Supplied text
COVID-19 Treatment Proving Effective At Morris Hospital

COVID-19 Treatment Proving Effective At Morris Hospital
February 11, 2021 Mark Malone

COVID-19 Treatment Proving Effective At Morris Hospital

February 11, 2021, MORRIS, IL – An experimental outpatient treatment is proving effective at Morris Hospital for treating select COVID-positive patients who are at risk for developing severe illness.

Since mid-December, Morris Hospital & Healthcare Centers has administered monoclonal antibody infusion therapy to 55 outpatients diagnosed with mild-to-moderate COVID-19 infection who met specific criteria that makes them at higher risk for severe illness.

“The treatment has been very effective in keeping people out of the hospital,” says Dr. John Bolden, infectious disease physician at Morris Hospital, noting that just two of the initial 55 patients who were treated ended up requiring hospitalization. “We’ve treated several patients who were likely heading to severe illness or even hospitalization before they received the infusion. Along with the vaccine, I believe the monoclonal antibody infusion has been a game-changer in the fight against COVID-19.”

Patients are receiving the investigational medicine bamlanivimab, which in November was issued emergency use authorization by the U.S. Food and Drug Administration for the treatment of mild to moderate COVID-19 in adult and pediatric patients. Bamlanivimab is a neutralizing antibody medicine, containing man-made antibodies that are similar to the antibodies of patients who recovered from COVID-19. Morris Hospital has established a dedicated, negative air pressure treatment area for patients scheduled to receive the infusion therapy, which takes about one-hour to administer.

How to complete this task
Reproduce the part of the Morris Hospital treatment article running from "Patients are receiving" up to and including "one-hour to administer.". The material after this has no connection to the article on the Morris Hospital COVID-19 treatment.

Data extract
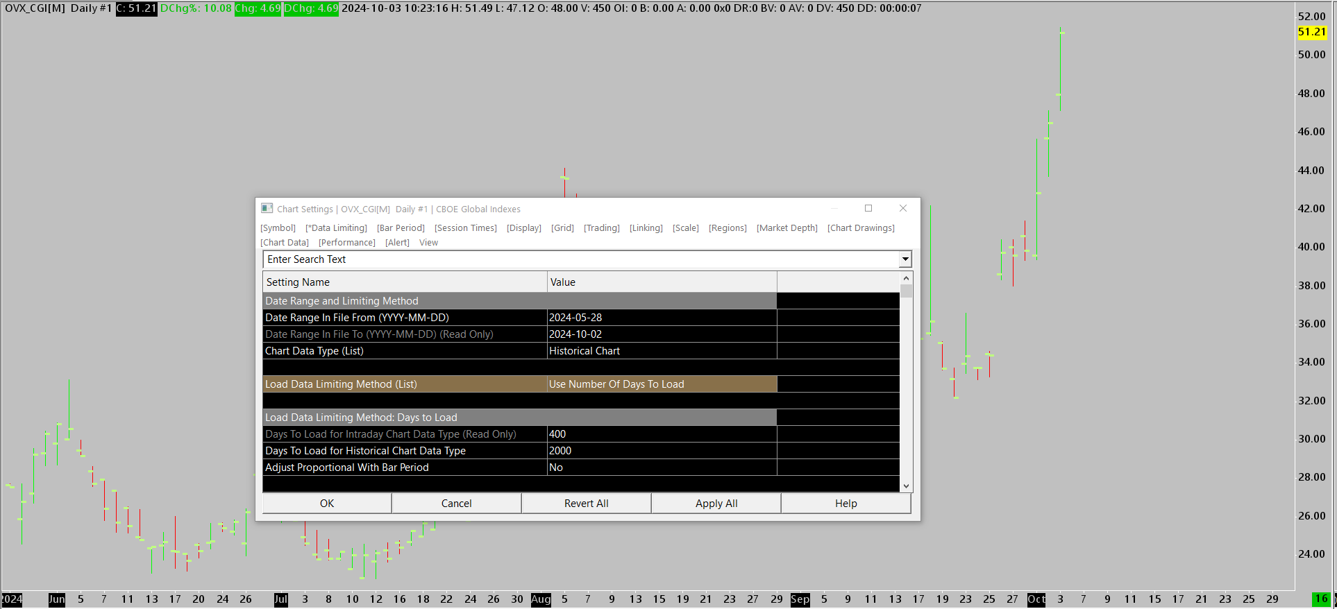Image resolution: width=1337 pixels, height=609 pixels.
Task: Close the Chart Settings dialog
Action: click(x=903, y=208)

The answer
Patients are receiving the investigational medicine bamlanivimab, which in November was issued emergency use authorization by the U.S. Food and Drug Administration for the treatment of mild to moderate COVID-19 in adult and pediatric patients. Bamlanivimab is a neutralizing antibody medicine, containing man-made antibodies that are similar to the antibodies of patients who recovered from COVID-19. Morris Hospital has established a dedicated, negative air pressure treatment area for patients scheduled to receive the infusion therapy, which takes about one-hour to administer.